## What the task requires
Echo everything from the line containing "Open a new tab" down to the line containing "click(x=340, y=247)".

## Data shown
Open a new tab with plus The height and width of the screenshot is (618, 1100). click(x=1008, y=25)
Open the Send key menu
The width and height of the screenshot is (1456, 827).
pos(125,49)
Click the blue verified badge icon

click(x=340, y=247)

==

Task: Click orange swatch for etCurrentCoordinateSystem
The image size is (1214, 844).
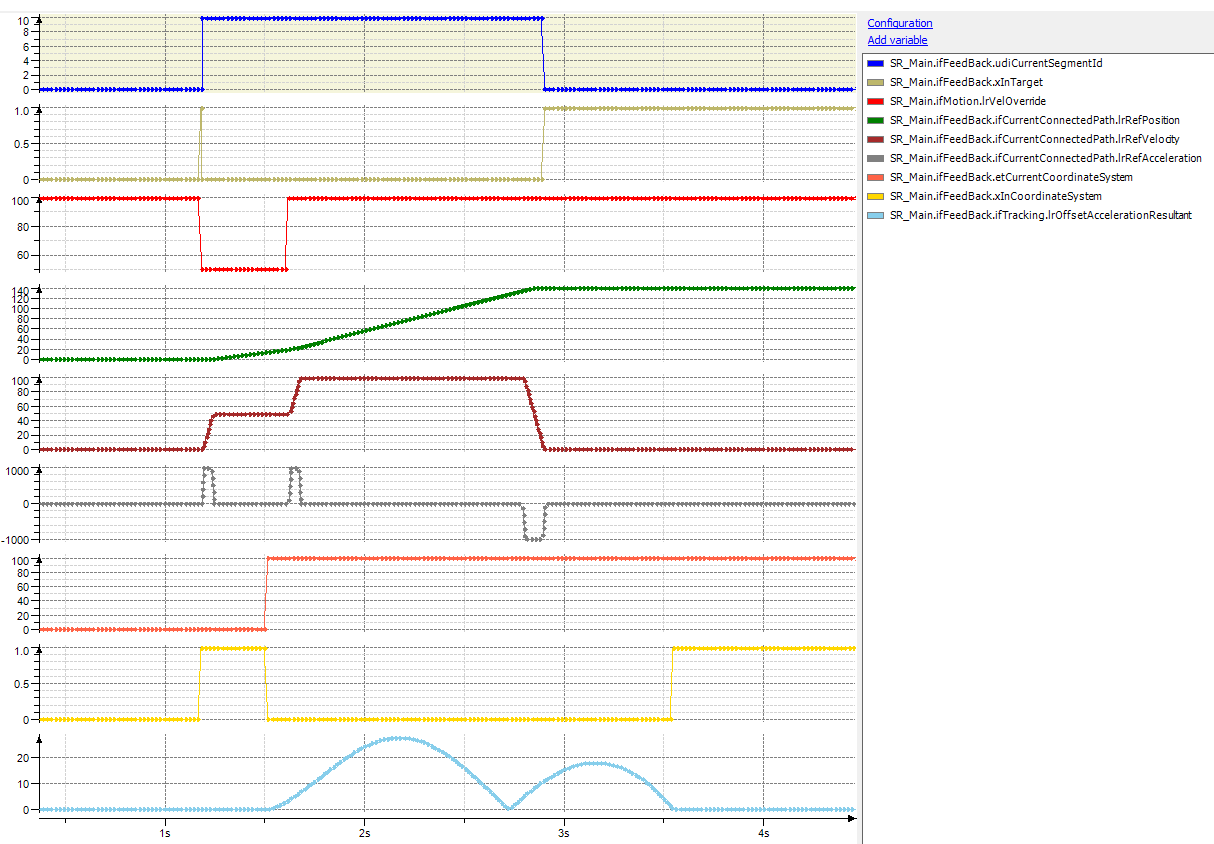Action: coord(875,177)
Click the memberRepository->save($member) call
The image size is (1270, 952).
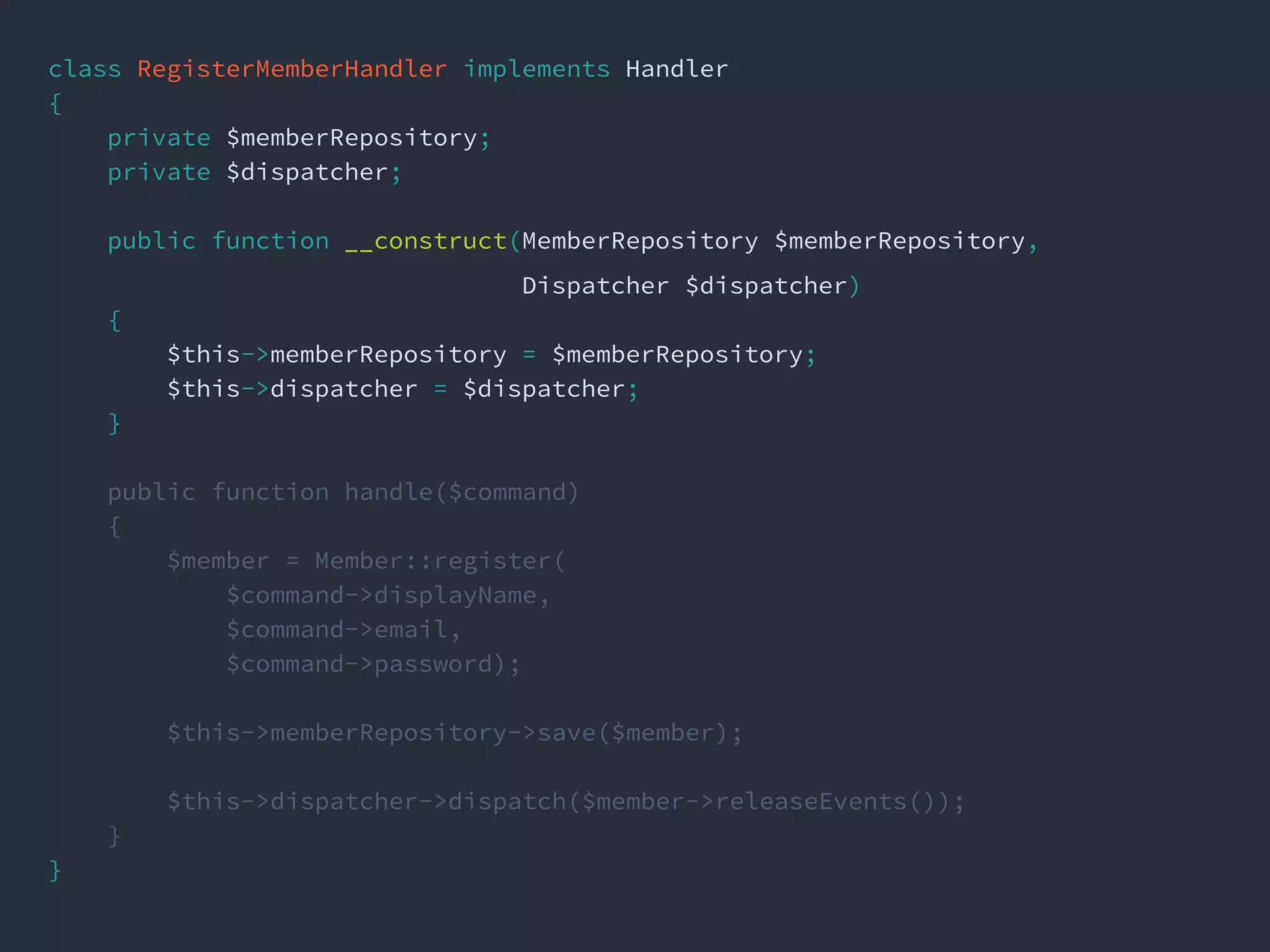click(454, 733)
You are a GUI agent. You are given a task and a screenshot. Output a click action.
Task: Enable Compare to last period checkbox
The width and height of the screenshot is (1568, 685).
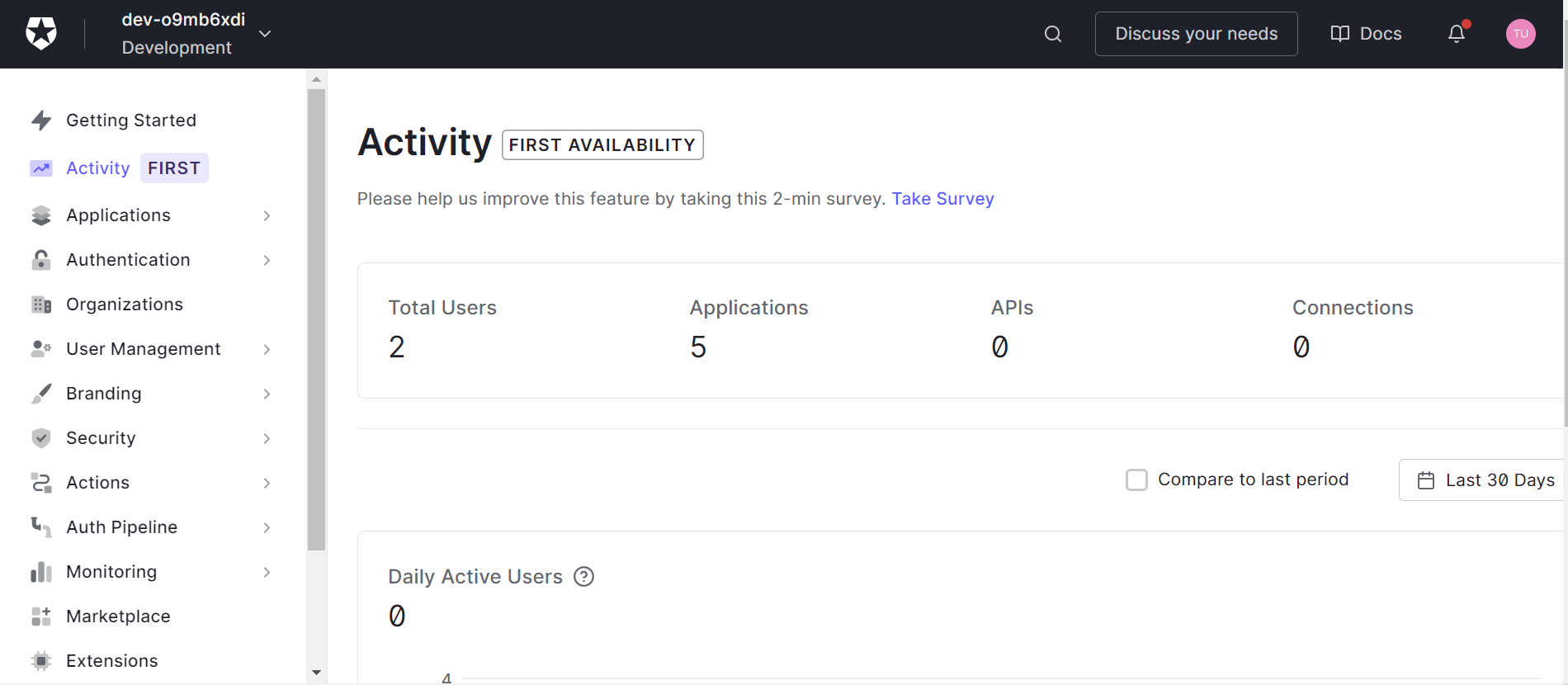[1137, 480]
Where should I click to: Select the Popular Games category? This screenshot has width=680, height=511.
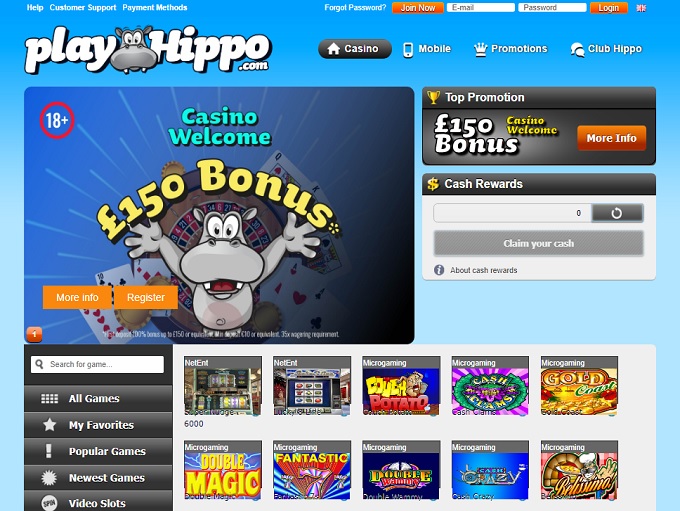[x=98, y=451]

...

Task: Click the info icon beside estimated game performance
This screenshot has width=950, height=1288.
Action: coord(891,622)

## Answer to the problem
Open a new tab with plus The height and width of the screenshot is (618, 1100). click(x=1008, y=25)
Open the Send key menu
The width and height of the screenshot is (1456, 827).
pos(125,49)
Click the blue verified badge icon

click(x=340, y=247)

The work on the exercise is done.